Directions:
Change "yellow" to "golden" in the records from the line with "Activate the glowing yellow ultimate icon" through the end of the records, and write out only those lines with nothing else altered.

Records to process:

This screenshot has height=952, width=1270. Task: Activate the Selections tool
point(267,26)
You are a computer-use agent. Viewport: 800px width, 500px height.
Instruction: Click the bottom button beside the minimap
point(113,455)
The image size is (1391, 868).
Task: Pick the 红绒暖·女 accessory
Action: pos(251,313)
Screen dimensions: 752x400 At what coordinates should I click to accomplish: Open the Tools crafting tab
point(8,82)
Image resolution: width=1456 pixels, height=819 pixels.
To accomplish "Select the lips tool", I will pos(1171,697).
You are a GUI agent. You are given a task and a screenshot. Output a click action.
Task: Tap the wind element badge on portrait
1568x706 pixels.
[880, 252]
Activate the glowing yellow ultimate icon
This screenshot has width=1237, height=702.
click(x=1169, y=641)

Solution to this task:
Activate the glowing golden ultimate icon
This screenshot has width=1237, height=702.
click(x=1169, y=641)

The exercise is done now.